Rapides Parish, La., June 28, 1859.

Dear Old “Spirit”—An incident which I have lately read in the “National Intelligencer” reminds me of a circumstance which once happened to that elegant and courtly old Kentucky gentleman, Col. H.∞[1] , of Louisville.

Col. H., returning from a Northern tour, encountered on his way to Cincinnati a large number of Quakers, of both sexes, returning from an abolition celebration at Cleveland, Ohio. As the cars moved on, the Colonel became engaged in conversation [2] with one of the friends, and in its course the subject of slavery naturally arose. The conversation increased in warmth and interest, and enlisted the attention of every one present—the Quakers asserting their utmost horror of slavery, and the Southerner maintaining with equal feeling its justice and humanity. Stopping finally at a way-station, a new passenger entered—a large fine looking mulatto woman, holding a baby in her arms. Looking around to find a seat, and observing one of the few vacant occupied in part by Col. H. she proceeded to seat herself. The Colonel, with characteristic courtesy, made room for the ample display of crinoline. A few moments had elapsed when the dark-skinned Venus turned suddenly to the Colonel and inquired:

“Mister, did you see ary yaller trunk put aboard this train?”

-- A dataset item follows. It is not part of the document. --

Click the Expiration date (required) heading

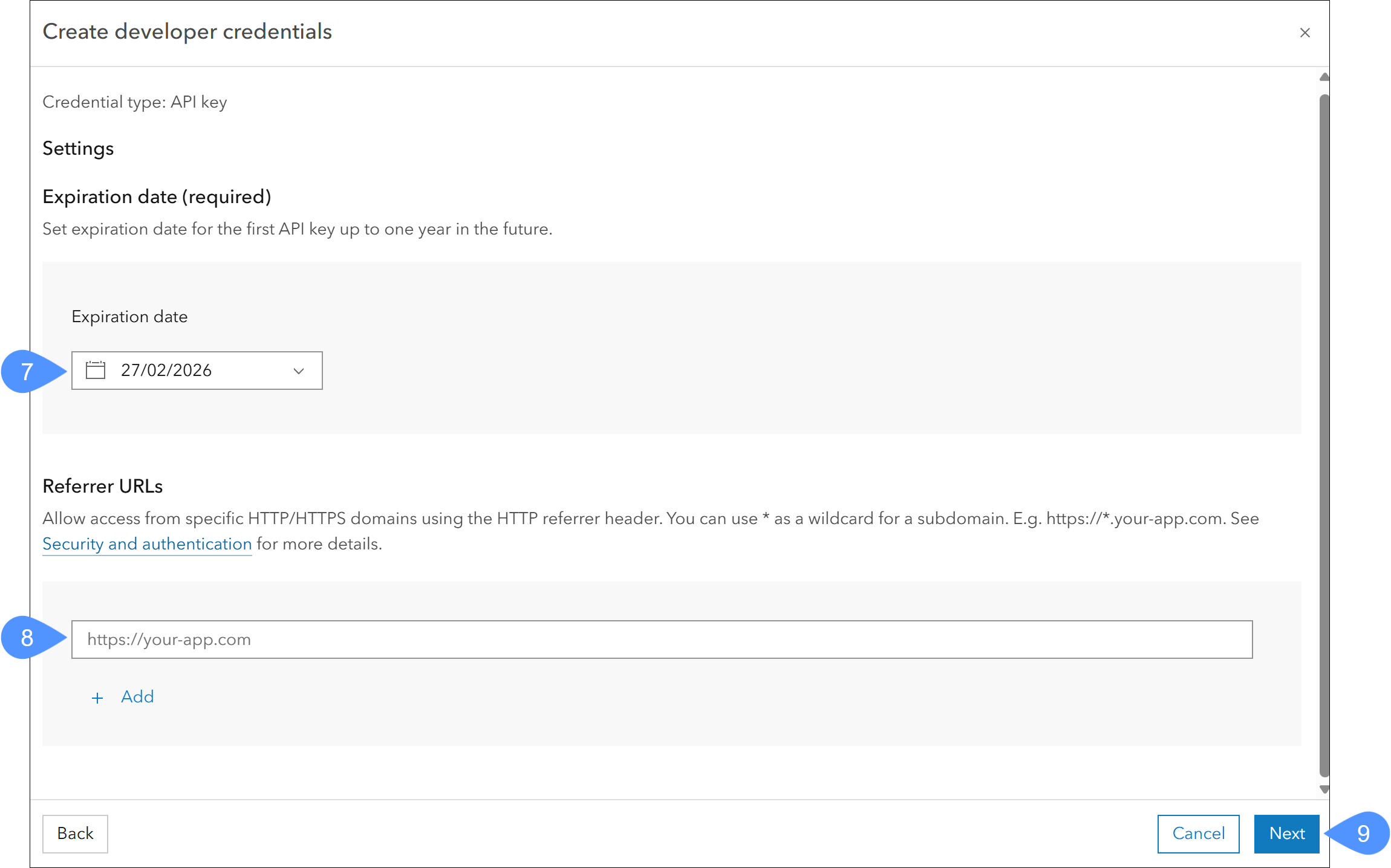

“Well, really, Madam,” rejoined the Kentuckian, “there are so many yellow trunks that I am unable to say whether the one to which you allude was put aboard or not.”

This did not suffice our heroine. In a moment or two, the Colonel having declined an invitation to go out and look up her yaller trunk,[3] she arose suddenly, and extending the infant African in her arms in the direction of our friend, exclaimed: “Mister, will you hold this ere babe while I go and see after that ere trunk of mine?” The Colonel assuring her, with ineffable grace and dignity, that he would be only too happy to oblige her, proceeded to dandle in his arms the sooty offspring of my lady. By this time mirth pervaded every countenance, and an ineffectual effort to suppress a general titter told of the amusement the picture afforded. Moments fled—the whistle sounded—but Venus did not make her appearance. Matters seemed coming to a crisis. At last one of the venerable Broadbrims, inspired by a benevolent comprehension of the burden the Kentuckian’s politeness seemed about to entail upon him, and perhaps not unwilling to add to the slightly malicious and excusable merriment of his anti-Southern associates, crept up to the seat occupied by the subject of this anecdote, and whispered, in a tone audible to all:

“Friend, art thou not afraid that she will leave it with thee?”

“Leave it with me, my dear sir,” rejoined Col. H., turning around so that he could be distinctly heard by all present, and dropping his voice to a loud whisper: “Why, that is just what I should like. It’s worth a hundred dollars in Kentucky!”

The few Southerners present shouted with laughter, and the discomfiture of the disciples of Brotherly Love and sly fun was delightful to behold.



Source: New York Spirit of the Times, 29.23 (16 July 1859): 269. University of Virginia Alderman Library.
Erin Bartels prepared this typescript.

[1] Original reads "Col. Hoooo." Typsetter error possible.

[2] Original reads "coversatton." Typesetter error probable.

[3] Original reads "trnnk." Typesetter error probable.